New York Times, October 7, 2017
During his run for president, Marco Rubio took plenty of fire for being an absentee senator. He now concedes that his day job might, indeed, have suffered.
As the Florida Republican settles into a second term in a Senate that he once couldn’t leave fast enough, Mr. Rubio is aggressively pursuing his legislative interests in ways he did not while chasing the presidency.
“We just have more time than we perhaps didn’t have the last couple of years when I ran for president,” Mr. Rubio said in an interview for the New York Times podcast “The New Washington.” “We were still doing our job, but you can’t be in two places at once sometimes.”
Mr. Rubio seems determined to shrug off the disappointment of a presidential race that didn’t go his way and show he is serious about the Senate, making up for lost time.
Given his personal ties to Puerto Rico, as well as the substantial Puerto Rican population in his state, Mr. Rubio has been engaged in ensuring that the relief effort there gets on track and stays there. He has flexed his influence on American policy toward Cuba and Venezuela. He has worked with Ivanka Trump, the president’s elder daughter, on a proposal to expand the child tax credit that could become an important element of the coming tax debate. He has helped push to passage a bill to help the Department of Veterans Affairs hold employees more accountable. He was part of a bipartisan group behind a new law directing drug companies to pursue more pediatric cancer treatments. He is an important party voice on immigration.
Whether this is all a prelude to a future presidential run for Mr. Rubio, 46, is hard to gauge. But he attributes his rededication to the Senate to a confluence of factors, including the fact that his party is in power and that, now in his second term in the Senate, he is a little more sure of what he is doing.

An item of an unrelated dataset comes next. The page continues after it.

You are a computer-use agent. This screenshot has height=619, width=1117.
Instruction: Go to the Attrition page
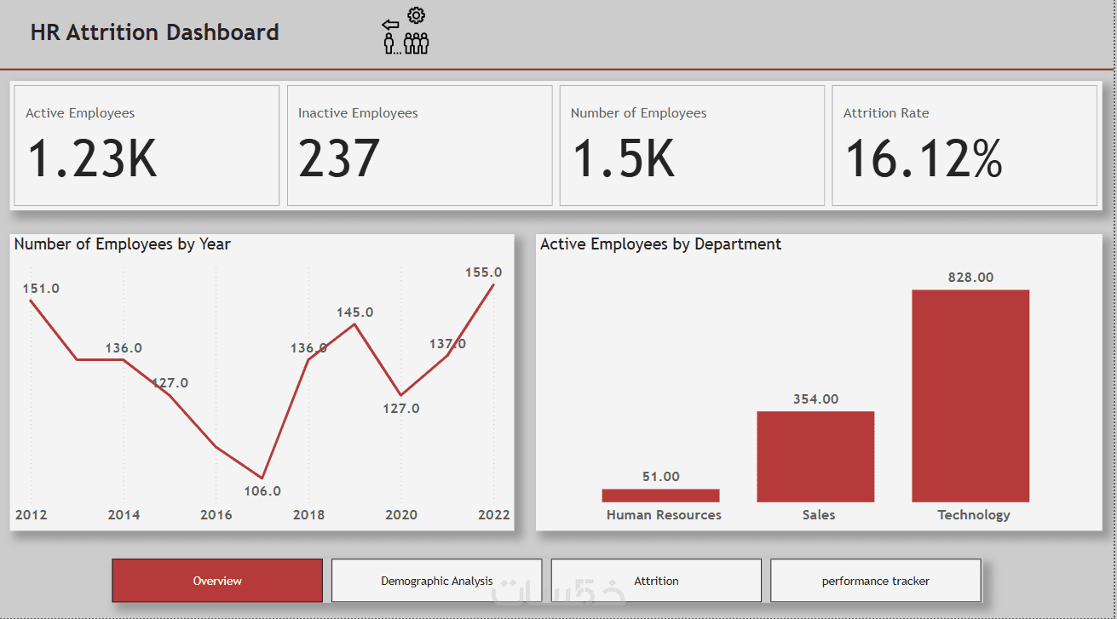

“It is true that experience generally makes you better at something, not worse,” Mr. Rubio said. “And so the longer you’re in some place, to a certain extent, the better you can be at it. So I am certainly a better senator today than I was five years ago simply because I’m more familiar with the process. It also doesn’t hurt to have your party in the White House with a lot of people over there that I know.”
Mr. Rubio wasn’t supposed to be here at all. A rising superstar in his party with a personality and background that thrilled donors, Mr. Rubio was in the top tier of Republican presidential hopefuls in 2016. Many in Washington believed he would be the nominee, a candidate who would finally broaden the party’s appeal with Hispanics while holding true conservative credentials.